ATLANTA — Josh Dowd has come a long way.
He can get around using a walker, a cane and without help. He visits Dr. Ryan Cedermark at Neurosolution Center of Atlanta twice a week. Dowd also takes part in vision therapy, occupational therapy, physical therapy and speech therapy.
"Two years ago, we weren’t sure he’d wake up," Dowd's partner, Colin Kelly, said. "The doctors said he wasn’t going to wake up, and if he did, he’d live in a nursing home the rest of his life.”
On July 11, 2021, Dowd was brutally beaten and found on some train tracks near Lakeshore Drive in Atlanta. He was bleeding from the head and barely breathing. The attack left him in a coma for nearly three weeks with a severe brain injury. While the case has grown cold for the Atlanta Police Department over the past two years, Kelly said he would focus on the progress made in Dowd's recovery.
"Josh is here with us, he pulled through, he's not some shell of himself," Kelly said. "He truly is the true, genuine, goofy, loving Josh. I’d love for there to be a break in the case, for someone to not be out at large. But right now, I just have to be grateful we have what we have.”
After spending time at Grady Hospital, the Shepherd Center and after five months of care under Cedermark, Dowd has been able to do activities like shower, make coffee and use the bathroom on his own.

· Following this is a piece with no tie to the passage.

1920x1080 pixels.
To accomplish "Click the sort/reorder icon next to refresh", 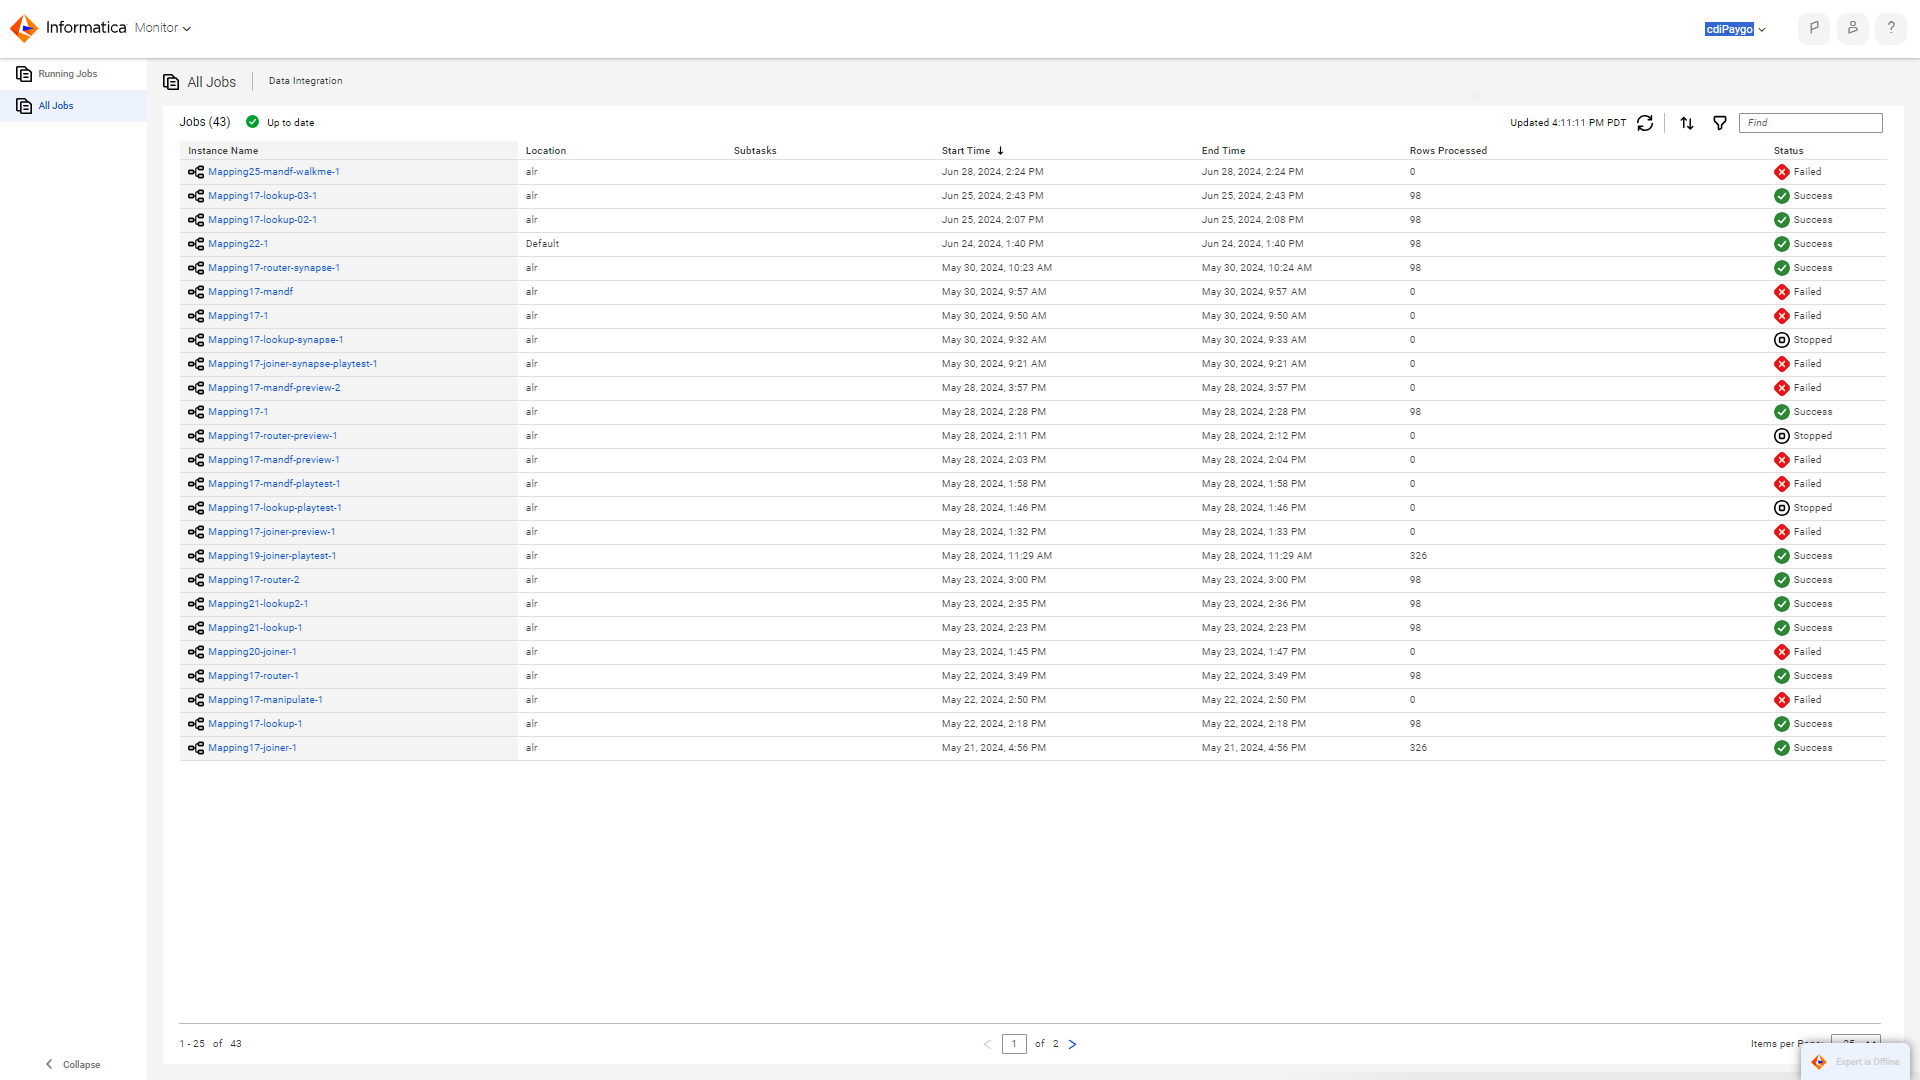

“In a brain injury, there’s a huge energy crisis," Cedermark said. "So one of my goals was to help try and restore energy to his nervous system and to his brain."
This is accomplished with electrical stimulation, laser therapy and vibrational therapy along with his physical activity like walking, squats, and lunges, the doctor explained.
"Josh is like a walking billboard for how the brain can change for the positive," he said.
Cedermark praised Dowd's hardworking and fun-loving personality. The nurse practitioner said several more months of sensory stimulation, interaction with the environment and focusing to build cognition through balance will inch Dowd closer to normalcy and independence.
For Kelly, the present is nothing like the past. He said his love for Dowd has only grown during his recovery.
“It takes a long time to fill a bucket of sand one grain at a time, but eventually, as long as you’re patient and keep pushing and keep trying to go further and further, that bucket will fill up," Kelly said.
He said having hope isn't easy and comes with its own challenges.
“We’ve had a couple seizures along the way, we’ve had some falls, we’ve had some setbacks," Kelly said. "But every step of the way, we’ve had so much support in terms of prayers and well wishes. We’re going to get his life back, we’re going to fight for him until he gets to where he wants to be.”